### Written instruction
Arrange the lines below as a numbered list, omitting any blank ones.

### Data
---
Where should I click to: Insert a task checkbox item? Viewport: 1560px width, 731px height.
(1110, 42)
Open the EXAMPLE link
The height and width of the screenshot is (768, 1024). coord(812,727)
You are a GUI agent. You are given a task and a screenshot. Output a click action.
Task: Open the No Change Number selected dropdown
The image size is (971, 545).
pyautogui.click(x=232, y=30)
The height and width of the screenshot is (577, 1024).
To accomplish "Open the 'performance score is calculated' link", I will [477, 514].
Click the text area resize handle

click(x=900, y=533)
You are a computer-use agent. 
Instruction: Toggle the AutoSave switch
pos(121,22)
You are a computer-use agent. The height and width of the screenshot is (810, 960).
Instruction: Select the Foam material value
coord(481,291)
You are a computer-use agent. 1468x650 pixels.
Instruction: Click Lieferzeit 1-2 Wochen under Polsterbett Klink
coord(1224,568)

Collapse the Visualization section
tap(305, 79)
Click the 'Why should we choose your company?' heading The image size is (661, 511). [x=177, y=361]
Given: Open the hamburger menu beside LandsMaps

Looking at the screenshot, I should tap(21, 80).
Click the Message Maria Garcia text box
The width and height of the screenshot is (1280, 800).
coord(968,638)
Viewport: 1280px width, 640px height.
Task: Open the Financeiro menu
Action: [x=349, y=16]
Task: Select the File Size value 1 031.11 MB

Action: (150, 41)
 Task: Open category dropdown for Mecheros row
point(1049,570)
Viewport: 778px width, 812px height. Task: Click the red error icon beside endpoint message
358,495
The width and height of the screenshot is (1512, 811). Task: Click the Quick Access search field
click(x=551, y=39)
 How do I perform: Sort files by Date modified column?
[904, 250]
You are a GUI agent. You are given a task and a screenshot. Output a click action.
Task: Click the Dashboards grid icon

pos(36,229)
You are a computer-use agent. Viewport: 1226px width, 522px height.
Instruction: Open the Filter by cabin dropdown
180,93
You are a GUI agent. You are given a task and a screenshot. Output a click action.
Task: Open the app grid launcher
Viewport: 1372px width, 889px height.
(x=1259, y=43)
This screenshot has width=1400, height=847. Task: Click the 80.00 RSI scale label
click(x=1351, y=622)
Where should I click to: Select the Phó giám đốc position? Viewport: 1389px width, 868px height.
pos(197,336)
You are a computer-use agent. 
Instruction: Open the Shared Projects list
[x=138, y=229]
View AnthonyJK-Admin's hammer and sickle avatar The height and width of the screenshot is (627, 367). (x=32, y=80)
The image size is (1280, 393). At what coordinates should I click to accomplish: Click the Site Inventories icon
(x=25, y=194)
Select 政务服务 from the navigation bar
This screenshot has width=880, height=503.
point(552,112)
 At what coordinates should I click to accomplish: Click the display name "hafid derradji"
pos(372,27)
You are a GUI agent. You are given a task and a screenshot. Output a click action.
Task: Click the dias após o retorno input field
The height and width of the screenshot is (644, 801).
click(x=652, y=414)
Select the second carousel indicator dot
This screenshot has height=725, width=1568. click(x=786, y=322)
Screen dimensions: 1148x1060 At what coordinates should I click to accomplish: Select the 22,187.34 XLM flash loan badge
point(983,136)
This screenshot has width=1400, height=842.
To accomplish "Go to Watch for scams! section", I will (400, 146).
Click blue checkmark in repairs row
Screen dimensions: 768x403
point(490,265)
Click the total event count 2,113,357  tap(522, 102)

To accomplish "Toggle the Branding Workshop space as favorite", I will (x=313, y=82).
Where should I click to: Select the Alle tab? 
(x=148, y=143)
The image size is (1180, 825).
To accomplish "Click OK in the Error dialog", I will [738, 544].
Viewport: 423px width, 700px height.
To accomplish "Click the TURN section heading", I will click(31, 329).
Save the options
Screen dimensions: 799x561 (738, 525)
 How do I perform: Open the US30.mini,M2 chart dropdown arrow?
---
### Written response
1. Where should I click to: Insert a task checkbox item? Viewport: 1560px width, 731px height.
2. (1110, 42)
3. Open the EXAMPLE link
4. The height and width of the screenshot is (768, 1024). coord(812,727)
5. You are a GUI agent. You are given a task and a screenshot. Output a click action.
6. Task: Open the No Change Number selected dropdown
7. The image size is (971, 545).
8. pyautogui.click(x=232, y=30)
9. The height and width of the screenshot is (577, 1024).
10. To accomplish "Open the 'performance score is calculated' link", I will [477, 514].
11. Click the text area resize handle
12. click(x=900, y=533)
13. You are a computer-use agent. 
14. Instruction: Toggle the AutoSave switch
15. pos(121,22)
16. You are a computer-use agent. The height and width of the screenshot is (810, 960).
17. Instruction: Select the Foam material value
18. coord(481,291)
19. You are a computer-use agent. 1468x650 pixels.
20. Instruction: Click Lieferzeit 1-2 Wochen under Polsterbett Klink
21. coord(1224,568)
22. Collapse the Visualization section
23. tap(305, 79)
24. Click the 'Why should we choose your company?' heading The image size is (661, 511). [x=177, y=361]
25. Given: Open the hamburger menu beside LandsMaps
26. Looking at the screenshot, I should tap(21, 80).
27. Click the Message Maria Garcia text box
28. The width and height of the screenshot is (1280, 800).
29. coord(968,638)
30. Viewport: 1280px width, 640px height.
31. Task: Open the Financeiro menu
32. Action: [x=349, y=16]
33. Task: Select the File Size value 1 031.11 MB
34. Action: (150, 41)
35.  Task: Open category dropdown for Mecheros row
36. point(1049,570)
37. Viewport: 778px width, 812px height. Task: Click the red error icon beside endpoint message
38. 358,495
39. The width and height of the screenshot is (1512, 811). Task: Click the Quick Access search field
40. click(x=551, y=39)
41.  How do I perform: Sort files by Date modified column?
42. [904, 250]
43. You are a GUI agent. You are given a task and a screenshot. Output a click action.
44. Task: Click the Dashboards grid icon
45. pos(36,229)
46. You are a computer-use agent. Viewport: 1226px width, 522px height.
47. Instruction: Open the Filter by cabin dropdown
48. 180,93
49. You are a GUI agent. You are given a task and a screenshot. Output a click action.
50. Task: Open the app grid launcher
51. Viewport: 1372px width, 889px height.
52. (x=1259, y=43)
53. This screenshot has width=1400, height=847. Task: Click the 80.00 RSI scale label
54. click(x=1351, y=622)
55. Where should I click to: Select the Phó giám đốc position? Viewport: 1389px width, 868px height.
56. pos(197,336)
57. You are a computer-use agent. 
58. Instruction: Open the Shared Projects list
59. [x=138, y=229]
60. View AnthonyJK-Admin's hammer and sickle avatar The height and width of the screenshot is (627, 367). (x=32, y=80)
61. The image size is (1280, 393). At what coordinates should I click to accomplish: Click the Site Inventories icon
62. (x=25, y=194)
63. Select 政务服务 from the navigation bar
64. This screenshot has width=880, height=503.
65. point(552,112)
66.  At what coordinates should I click to accomplish: Click the display name "hafid derradji"
67. pos(372,27)
68. You are a GUI agent. You are given a task and a screenshot. Output a click action.
69. Task: Click the dias após o retorno input field
70. The height and width of the screenshot is (644, 801).
71. click(x=652, y=414)
72. Select the second carousel indicator dot
73. This screenshot has height=725, width=1568. click(x=786, y=322)
74. Screen dimensions: 1148x1060 At what coordinates should I click to accomplish: Select the 22,187.34 XLM flash loan badge
75. point(983,136)
76. This screenshot has width=1400, height=842.
77. To accomplish "Go to Watch for scams! section", I will (400, 146).
78. Click blue checkmark in repairs row
79. Screen dimensions: 768x403
80. point(490,265)
81. Click the total event count 2,113,357  tap(522, 102)
82. To accomplish "Toggle the Branding Workshop space as favorite", I will (x=313, y=82).
83. Where should I click to: Select the Alle tab? 
84. (x=148, y=143)
85. The image size is (1180, 825).
86. To accomplish "Click OK in the Error dialog", I will [738, 544].
87. Viewport: 423px width, 700px height.
88. To accomplish "Click the TURN section heading", I will click(31, 329).
89. Save the options
90. Screen dimensions: 799x561 (738, 525)
91.  How do I perform: Open the US30.mini,M2 chart dropdown arrow?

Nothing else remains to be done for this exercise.